__Exercise brief__
Copy the entries from the line containing "Given: Select the blue 信息学院 pie slice" through the end of the entries, leaving out the pictures.

#### Data lines

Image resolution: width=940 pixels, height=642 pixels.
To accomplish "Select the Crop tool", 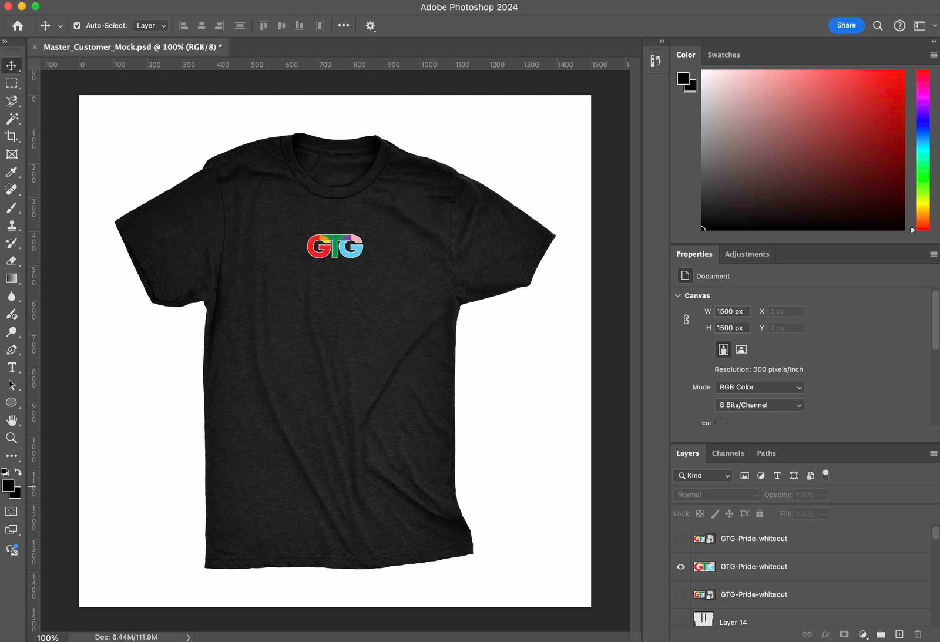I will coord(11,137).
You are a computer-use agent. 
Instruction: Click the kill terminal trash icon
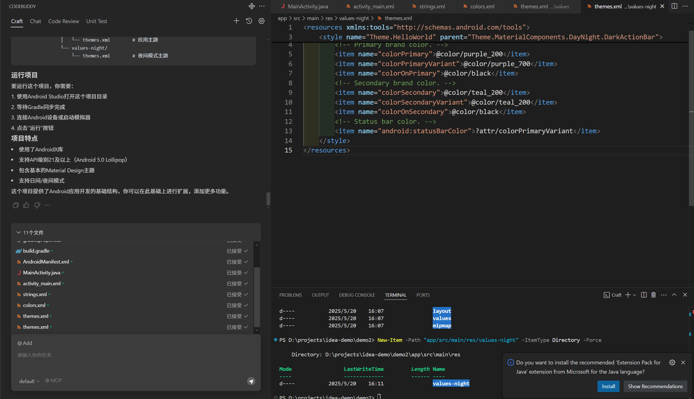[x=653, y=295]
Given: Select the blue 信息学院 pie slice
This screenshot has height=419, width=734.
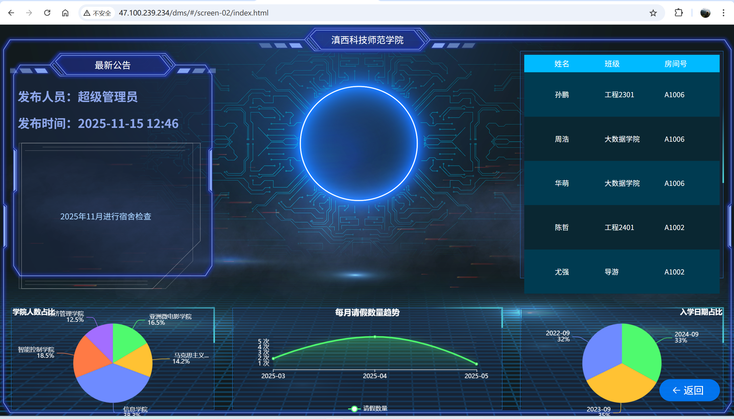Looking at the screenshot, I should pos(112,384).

########

__The output__
Given: Select the blue 信息学院 pie slice
This screenshot has height=419, width=734.
Looking at the screenshot, I should pos(112,384).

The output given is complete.